Fischboedle is a shallow lake in Haut-Rhin, France, in the commune of Metzeral. At an elevation of 794 m, it has a surface area of 0.0005 km². The depth of the lake varies but it is estimated that it is no deeper than 4 m. It is the smallest lake in the Vosges mountains.

== Location ==
The lake lies in the Wormsa Valley near the foot of Hohneck and the Kastelberg. It is crossed by the Wormsabachrunz, which flows into the Wormsabach. Near the lake is the Cascade de la Wormsa.

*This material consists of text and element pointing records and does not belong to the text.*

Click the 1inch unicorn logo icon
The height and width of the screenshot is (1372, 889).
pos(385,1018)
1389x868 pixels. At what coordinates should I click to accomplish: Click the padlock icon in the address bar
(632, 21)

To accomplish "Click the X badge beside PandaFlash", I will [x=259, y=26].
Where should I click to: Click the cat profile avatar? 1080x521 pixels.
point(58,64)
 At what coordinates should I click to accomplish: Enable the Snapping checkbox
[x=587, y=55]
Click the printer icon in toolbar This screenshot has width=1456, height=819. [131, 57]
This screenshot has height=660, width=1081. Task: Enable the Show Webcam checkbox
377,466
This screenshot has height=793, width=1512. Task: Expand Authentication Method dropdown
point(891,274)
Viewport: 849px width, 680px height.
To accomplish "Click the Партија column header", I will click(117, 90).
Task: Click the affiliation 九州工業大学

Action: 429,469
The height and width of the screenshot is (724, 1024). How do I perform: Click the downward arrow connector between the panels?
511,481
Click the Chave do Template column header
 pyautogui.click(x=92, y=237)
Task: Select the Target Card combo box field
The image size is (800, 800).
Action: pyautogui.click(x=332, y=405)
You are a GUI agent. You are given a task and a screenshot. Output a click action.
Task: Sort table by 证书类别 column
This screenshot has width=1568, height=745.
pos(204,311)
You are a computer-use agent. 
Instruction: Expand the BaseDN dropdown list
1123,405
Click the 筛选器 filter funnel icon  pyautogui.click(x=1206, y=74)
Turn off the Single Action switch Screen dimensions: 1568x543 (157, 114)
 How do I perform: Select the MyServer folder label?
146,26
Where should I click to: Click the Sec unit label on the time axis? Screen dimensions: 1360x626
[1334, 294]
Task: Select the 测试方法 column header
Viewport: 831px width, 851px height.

Fischboedle can be reached on foot from a number of different locations such as Mittlach, it lies on the Sentier de la Wormsa (which is near a part of GR 5). It is near Schiessrothried from where it can be reached on foot. It cannot be reached by vehicles.

Beside the lake is a small shelter called La gloriette du Fischboedle, which was built by Club Vosgien.

== Name ==
The name is German in origin and is probably derived from the use by Jacques Hartmann, who used it as a reservation for trout (fisch is German for fish and bödle, ö is often spelled or changed to oe, is German for bog).

== Fish ==
The lake contains a number of varieties of trout (namely brook trout and river trout) making it a popular spot for anglers who are willing to make the hike.